A data.table containing processed observations as a series of nested data.frames as well as variables containing metadata. These are:

  • obs: (observations with the addition of empirical reporting proportions and restricted to the specified maximum delay).

  • new_confirm: Incidence of notifications by reference and report date. Empirical reporting distributions are also added.

  • latest: The latest available observations.

  • missing_reference: Observations missing reference dates.

  • reporting_triangle: Incident observations by report and reference date in the standard reporting triangle matrix format.

  • metareference: Metadata reference dates derived from observations.

  • metrareport: Metadata for report dates.

  • metadelay: Metadata for reporting delays produced using enw_metadata_delay().

  • max_delay: Maximum delay to be modelled by epinowcast.

  • time: Numeric, number of timepoints in the data.

  • snapshots: Numeric, number of available data snapshots to use for nowcasting.

  • groups: Numeric, Number of groups/strata in the supplied observations (set using by).

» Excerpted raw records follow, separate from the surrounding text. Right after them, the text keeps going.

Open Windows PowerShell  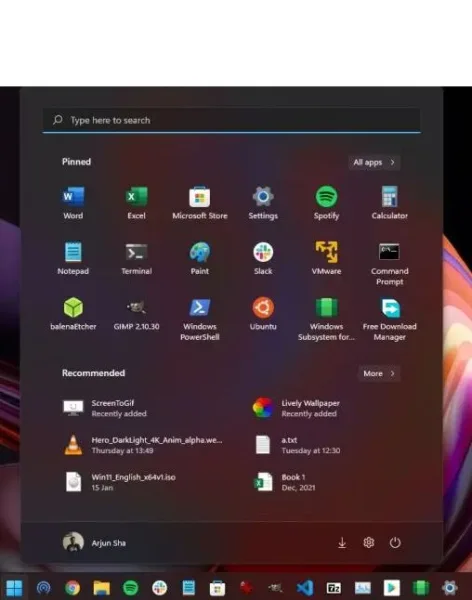(199, 320)
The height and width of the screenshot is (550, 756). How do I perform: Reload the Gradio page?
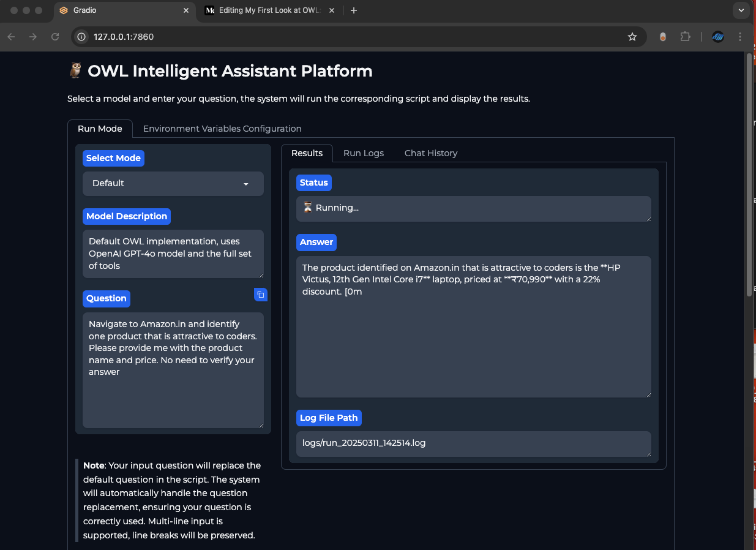click(55, 37)
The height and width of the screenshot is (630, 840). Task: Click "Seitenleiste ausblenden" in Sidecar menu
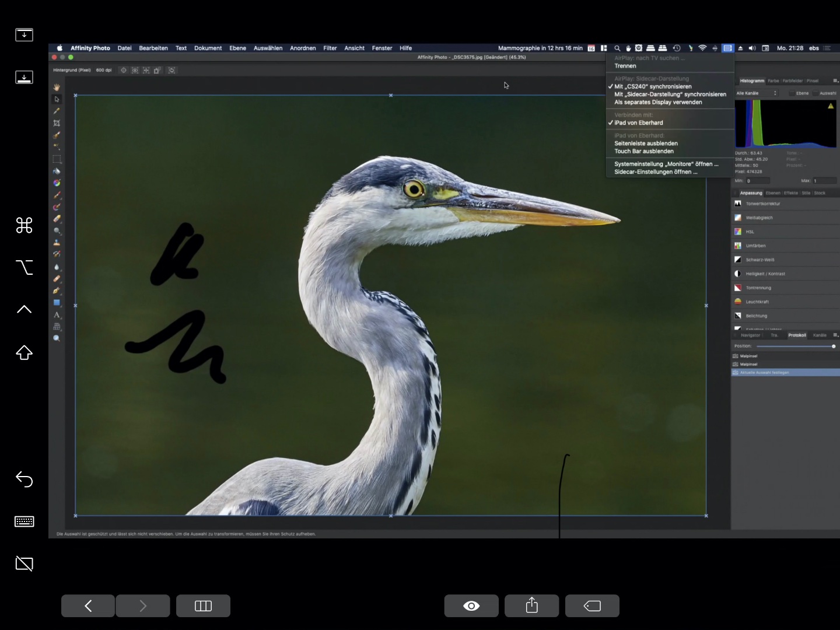646,144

  • max_date: The maximum available report date.

Examples

pobs <- enw_example("preprocessed")
enw_construct_data(
  obs = pobs$obs[[1]],
  new_confirm = pobs$new_confirm[[1]],
  latest = pobs$latest[[1]],
  missing_reference = pobs$missing_reference[[1]],
  reporting_triangle = pobs$reporting_triangle[[1]],
  metareport = pobs$metareport[[1]],
  metareference = pobs$metareference[[1]],
  metadelay = pobs$metadelay[[1]],
  max_delay = pobs$max_delay,
  timestep = pobs$timestep[[1]],
  by = c()
)
#>                    obs          new_confirm              latest
#>                 <list>               <list>              <list>
#> 1: <data.table[650x9]> <data.table[610x11]> <data.table[40x10]>
#>     missing_reference  reporting_triangle      metareference
#>                <list>              <list>             <list>
#> 1: <data.table[40x6]> <data.table[40x22]> <data.table[40x9]>
#>             metareport          metadelay max_delay  time snapshots     by
#>                 <list>             <list>     <num> <int>     <int> <list>
#> 1: <data.table[59x12]> <data.table[20x5]>        20    40        40 [NULL]
#>    groups   max_date timestep
#>     <int>     <IDat>   <char>
#> 1:      1 2021-08-22      day